The first fruits of the cable TV bill passed last year are starting to ripen. Armed with new authority, the Federal Communications Commission has decreed what the cable industry so desperately tried to stave off: a rollback of rates. It will be months before cable viewers see any impact in their monthly bills, but before the next TV season gets under way, many will be paying roughly 10 percent less for all but premium services. Local governments have to trigger the process that would force the charges down, so the timing will vary from place to place.

What won't vary is a national benchmark of "reasonable" charges. They will be based on those rare, blessed areas that have competitors wooing subscribers. Almost invariably such areas have much lower rates -- about one-third less -- than the 99 percent of the nation where monopoly reigns.

A sample of what local subscribers may expect can be found in northern Anne Arundel County, where two companies -- North Arundel Cable and Jones Intercable -- compete at rates substantially cheaper than are charged in neighboring areas. They also offer subscribers much more for their money.

Ironically, the FCC's forcing of competitive standards onto the cable TV industry comes at a time when it faces a new era of competition. Another great leap in technological change in the communications world is in the offing. The clear distinctions between cable TV and other electronic information services like telephones are starting to blur. By the end of this decade they may no longer exist.

Cable companies may offer the sort of communications we now look to telephones for, and the telephone companies may offer the sort of entertainment and information we now seek on cable TV. Properly channeled, that sort of competition can do more for the consumer than any government regulation.

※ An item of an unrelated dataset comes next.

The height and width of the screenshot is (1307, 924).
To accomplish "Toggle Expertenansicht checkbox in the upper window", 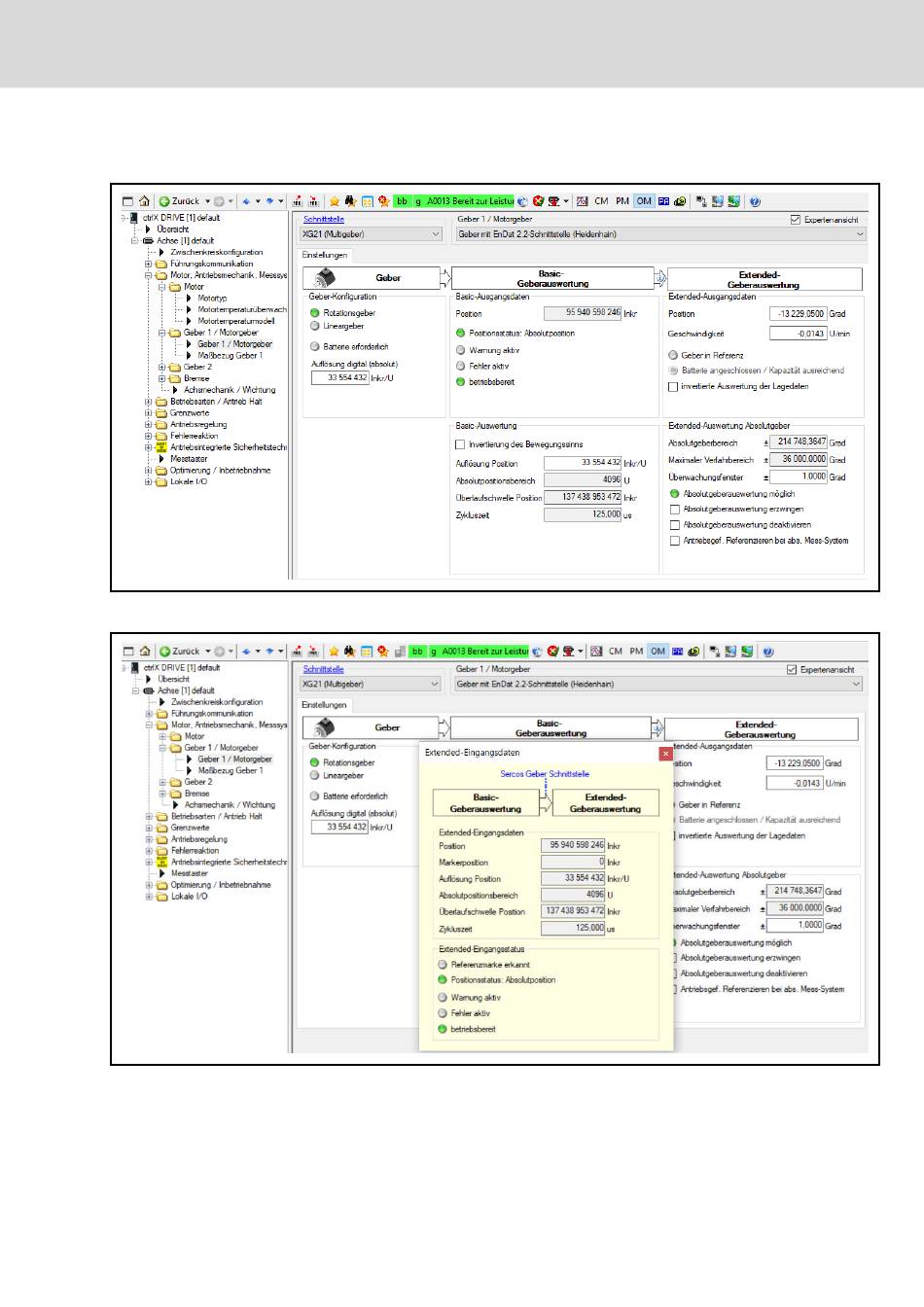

In the meantime, competition must be forced on the cable TV industry. The prospect of lower rates does not seem to be inhibiting its development of vastly more sophisticated electronic switching systems and fiber cables, which expand transmission capacities almost infinitely. Rather than discouraging prospective customers with high rates, the cable people may find themselves softening up the market for the next generation of services, almost in spite of themselves.